To prevent attacks, we use the rate_filter
in the snort.lua
file, which changes the action from generating an alert to dropping the malicious traffic.
Although we followed the documentation, the drop
action in Snort is supposed to drop malicious packets. However, in our case, it still appears that Snort only notifies the action as "drop" without actually dropping the packets. When we check using Wireshark, we can still see replies from the server.
To automate the updating of newly acquired IOCs from enabled feeds, we set up a cron job using the crontab tool.
To export rules for Snort, we developed a Python script that uses MISP OpenAPI to retrieve and save the rules locally. The script also preprocesses the rule syntax to ensure compatibility with Snort.
I also created a crontab to automate this process, ensuring that the Python script runs at scheduled intervals to export and preprocess the Snort rules automatically.
To manage the rules added to Snort, we created a script that compares the currently applied rules with any updated rules, ensuring that changes are properly tracked and implemented.
We use Nmap to scan for open ports, mimicking the behavior of an attacker to observe how Cowrie detects and logs these scanning attempts.

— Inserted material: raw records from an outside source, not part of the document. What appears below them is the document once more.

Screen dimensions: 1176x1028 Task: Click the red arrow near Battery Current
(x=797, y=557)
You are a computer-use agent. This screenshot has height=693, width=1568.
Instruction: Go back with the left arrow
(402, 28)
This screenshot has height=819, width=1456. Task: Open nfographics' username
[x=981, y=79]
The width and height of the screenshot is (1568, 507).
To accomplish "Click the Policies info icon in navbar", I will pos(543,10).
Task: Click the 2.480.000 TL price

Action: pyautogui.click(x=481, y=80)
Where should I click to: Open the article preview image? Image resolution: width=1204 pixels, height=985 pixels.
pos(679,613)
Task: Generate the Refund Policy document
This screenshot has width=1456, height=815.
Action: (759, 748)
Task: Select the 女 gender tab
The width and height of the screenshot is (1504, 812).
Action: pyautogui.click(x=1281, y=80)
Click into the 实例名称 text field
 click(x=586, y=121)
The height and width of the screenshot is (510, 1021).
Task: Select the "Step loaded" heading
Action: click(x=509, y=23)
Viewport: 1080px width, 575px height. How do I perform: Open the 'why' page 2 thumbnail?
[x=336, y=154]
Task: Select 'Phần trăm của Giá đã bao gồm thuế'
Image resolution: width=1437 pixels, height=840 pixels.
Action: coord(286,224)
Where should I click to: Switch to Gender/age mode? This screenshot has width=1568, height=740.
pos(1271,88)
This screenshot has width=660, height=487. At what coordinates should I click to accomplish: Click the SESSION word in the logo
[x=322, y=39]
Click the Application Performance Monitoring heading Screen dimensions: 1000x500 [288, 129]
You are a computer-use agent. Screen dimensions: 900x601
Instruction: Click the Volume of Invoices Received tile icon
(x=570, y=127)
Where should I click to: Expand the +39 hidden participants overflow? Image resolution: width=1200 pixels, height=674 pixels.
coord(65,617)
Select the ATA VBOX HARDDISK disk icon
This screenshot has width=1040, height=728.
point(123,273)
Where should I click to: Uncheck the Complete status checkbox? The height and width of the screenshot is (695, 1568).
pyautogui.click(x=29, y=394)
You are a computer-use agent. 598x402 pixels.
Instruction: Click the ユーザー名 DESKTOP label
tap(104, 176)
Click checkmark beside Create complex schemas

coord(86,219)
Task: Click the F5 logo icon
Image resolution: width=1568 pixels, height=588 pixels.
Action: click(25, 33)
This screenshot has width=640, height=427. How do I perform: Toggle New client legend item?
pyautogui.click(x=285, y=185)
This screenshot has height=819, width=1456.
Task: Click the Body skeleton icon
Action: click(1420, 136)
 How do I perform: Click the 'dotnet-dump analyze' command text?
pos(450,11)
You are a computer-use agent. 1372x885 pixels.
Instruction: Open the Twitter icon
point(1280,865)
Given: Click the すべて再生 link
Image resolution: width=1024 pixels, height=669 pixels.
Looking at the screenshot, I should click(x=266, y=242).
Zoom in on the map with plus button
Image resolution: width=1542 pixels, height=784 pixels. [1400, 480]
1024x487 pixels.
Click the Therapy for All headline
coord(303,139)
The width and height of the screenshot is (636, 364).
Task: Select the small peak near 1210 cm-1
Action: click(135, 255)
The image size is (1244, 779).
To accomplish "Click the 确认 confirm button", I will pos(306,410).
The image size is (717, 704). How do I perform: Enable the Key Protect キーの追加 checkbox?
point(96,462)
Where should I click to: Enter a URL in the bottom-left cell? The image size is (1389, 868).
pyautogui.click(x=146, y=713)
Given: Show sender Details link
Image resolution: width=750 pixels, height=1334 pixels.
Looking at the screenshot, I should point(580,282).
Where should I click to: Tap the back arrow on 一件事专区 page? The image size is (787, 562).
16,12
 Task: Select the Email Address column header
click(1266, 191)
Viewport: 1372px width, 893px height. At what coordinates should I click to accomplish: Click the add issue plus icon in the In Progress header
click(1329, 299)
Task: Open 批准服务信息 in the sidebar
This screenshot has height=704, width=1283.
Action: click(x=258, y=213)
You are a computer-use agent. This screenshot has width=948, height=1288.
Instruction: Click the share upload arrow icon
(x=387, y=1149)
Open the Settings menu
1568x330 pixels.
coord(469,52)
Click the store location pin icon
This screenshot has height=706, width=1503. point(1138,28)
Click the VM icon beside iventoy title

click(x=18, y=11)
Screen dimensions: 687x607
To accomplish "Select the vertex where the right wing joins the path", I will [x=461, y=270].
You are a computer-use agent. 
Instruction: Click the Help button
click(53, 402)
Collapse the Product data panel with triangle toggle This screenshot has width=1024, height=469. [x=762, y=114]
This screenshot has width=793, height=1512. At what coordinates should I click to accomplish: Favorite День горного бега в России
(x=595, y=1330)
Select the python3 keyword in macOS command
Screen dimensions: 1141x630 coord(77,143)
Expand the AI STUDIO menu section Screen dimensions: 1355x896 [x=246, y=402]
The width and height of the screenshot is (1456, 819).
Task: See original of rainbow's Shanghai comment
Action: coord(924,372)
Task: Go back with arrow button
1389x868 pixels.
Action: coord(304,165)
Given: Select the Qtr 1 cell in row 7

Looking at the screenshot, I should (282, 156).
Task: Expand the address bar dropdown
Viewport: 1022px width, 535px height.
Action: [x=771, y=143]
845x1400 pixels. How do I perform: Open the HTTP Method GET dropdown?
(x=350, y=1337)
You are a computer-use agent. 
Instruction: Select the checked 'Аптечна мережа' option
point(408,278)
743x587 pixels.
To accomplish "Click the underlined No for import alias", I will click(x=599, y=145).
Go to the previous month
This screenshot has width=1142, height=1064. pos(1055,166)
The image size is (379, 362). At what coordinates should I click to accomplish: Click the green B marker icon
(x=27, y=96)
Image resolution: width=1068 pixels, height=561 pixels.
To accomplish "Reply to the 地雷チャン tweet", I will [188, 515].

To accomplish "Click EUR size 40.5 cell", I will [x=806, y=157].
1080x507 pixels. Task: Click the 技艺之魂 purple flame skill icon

After performing the port scan, we connect to the honeypot and check the logs to analyze the attacker's behavior and ensure that Cowrie is accurately logging and detecting the activities.
Upon checking the logs, we can see that a shell was opened, indicating that the attacker successfully interacted with the honeypot, allowing us to analyze their actions.
To extract the IP addresses of attackers, we created a script that reads the cowrie.json
file and identifies the IPs associated with the cowrie.session.connect
event ID, which logs the connection attempts by the attackers.
Traditional rule-based methods often fail to detect coordinated attacks, such as botnets, as they cannot analyze the relationships between multiple requests. Similarly, simple machine learning models that assess individual requests may perform well on controlled datasets but struggle in real-world scenarios. Effective detection requires analyzing a host's behavior within the context of larger request snapshots, ranging from 1,000 to 10,000 requests.
Graph Neural Networks (GNNs) and Graph Attention Networks (GATs) are highly effective in this context, as they capture the relational structure and dependencies within the network. This capability enables them to deliver superior performance when applied to real-world systems.
Relational Insights: GAT effectively captures host interactions within a request snapshot, enabling the identification of coordinated botnet behavior.
Focused Detection: The attention mechanism emphasizes critical connections that are indicative of potential attacks, improving detection accuracy.
We integrated the OpenAppID module with Snort to improve application detection by analyzing traffic patterns. OpenAppID helps Snort identify and categorize applications, allowing for more precise detection of threats based on specific application behaviors, enhancing overall network security.
When applying AppID in rules, Snort should operate in passive mode, focusing solely on detecting and identifying application traffic without actively blocking it.
Snort
MISP
Cowrie
Script
We followed the methodology outlined in the paper "" to implement machine learning techniques for detecting botnet activity. This approach involves analyzing network traffic patterns to identify potential botnet behavior.